╭──
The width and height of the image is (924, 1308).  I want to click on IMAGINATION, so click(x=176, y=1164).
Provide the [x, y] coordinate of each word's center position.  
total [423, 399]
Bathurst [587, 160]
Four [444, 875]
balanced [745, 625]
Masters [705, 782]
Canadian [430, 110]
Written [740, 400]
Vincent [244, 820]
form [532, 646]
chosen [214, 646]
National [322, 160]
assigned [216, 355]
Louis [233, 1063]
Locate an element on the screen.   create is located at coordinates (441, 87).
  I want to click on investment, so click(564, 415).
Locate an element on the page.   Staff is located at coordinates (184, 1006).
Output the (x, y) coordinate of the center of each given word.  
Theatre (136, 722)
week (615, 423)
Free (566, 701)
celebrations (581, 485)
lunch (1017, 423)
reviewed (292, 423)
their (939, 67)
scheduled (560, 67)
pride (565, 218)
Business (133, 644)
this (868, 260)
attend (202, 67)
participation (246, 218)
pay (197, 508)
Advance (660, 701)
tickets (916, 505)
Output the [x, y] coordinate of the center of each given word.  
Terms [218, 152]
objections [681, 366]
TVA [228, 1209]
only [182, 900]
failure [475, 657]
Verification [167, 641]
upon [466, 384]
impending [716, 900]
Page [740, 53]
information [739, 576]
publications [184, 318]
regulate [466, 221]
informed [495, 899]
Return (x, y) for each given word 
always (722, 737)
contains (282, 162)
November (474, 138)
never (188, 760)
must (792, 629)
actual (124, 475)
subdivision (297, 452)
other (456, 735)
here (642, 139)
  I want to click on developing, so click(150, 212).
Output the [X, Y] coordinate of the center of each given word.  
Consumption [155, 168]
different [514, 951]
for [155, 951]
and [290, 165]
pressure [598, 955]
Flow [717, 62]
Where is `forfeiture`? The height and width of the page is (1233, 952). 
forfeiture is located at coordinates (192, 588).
╰──
### Request
Reproduce the records above verbatim, line by line and in their original order.

### Correct response
The width and height of the image is (924, 1308).  I want to click on IMAGINATION, so click(x=176, y=1164).
Provide the [x, y] coordinate of each word's center position.  
total [423, 399]
Bathurst [587, 160]
Four [444, 875]
balanced [745, 625]
Masters [705, 782]
Canadian [430, 110]
Written [740, 400]
Vincent [244, 820]
form [532, 646]
chosen [214, 646]
National [322, 160]
assigned [216, 355]
Louis [233, 1063]
Locate an element on the screen.   create is located at coordinates (441, 87).
  I want to click on investment, so click(564, 415).
Locate an element on the page.   Staff is located at coordinates (184, 1006).
Output the (x, y) coordinate of the center of each given word.  
Theatre (136, 722)
week (615, 423)
Free (566, 701)
celebrations (581, 485)
lunch (1017, 423)
reviewed (292, 423)
their (939, 67)
scheduled (560, 67)
pride (565, 218)
Business (133, 644)
this (868, 260)
attend (202, 67)
participation (246, 218)
pay (197, 508)
Advance (660, 701)
tickets (916, 505)
Output the [x, y] coordinate of the center of each given word.  
Terms [218, 152]
objections [681, 366]
TVA [228, 1209]
only [182, 900]
failure [475, 657]
Verification [167, 641]
upon [466, 384]
impending [716, 900]
Page [740, 53]
information [739, 576]
publications [184, 318]
regulate [466, 221]
informed [495, 899]
Return (x, y) for each given word 
always (722, 737)
contains (282, 162)
November (474, 138)
never (188, 760)
must (792, 629)
actual (124, 475)
subdivision (297, 452)
other (456, 735)
here (642, 139)
  I want to click on developing, so click(150, 212).
Output the [X, Y] coordinate of the center of each given word.  
Consumption [155, 168]
different [514, 951]
for [155, 951]
and [290, 165]
pressure [598, 955]
Flow [717, 62]
Where is `forfeiture`? The height and width of the page is (1233, 952). 
forfeiture is located at coordinates (192, 588).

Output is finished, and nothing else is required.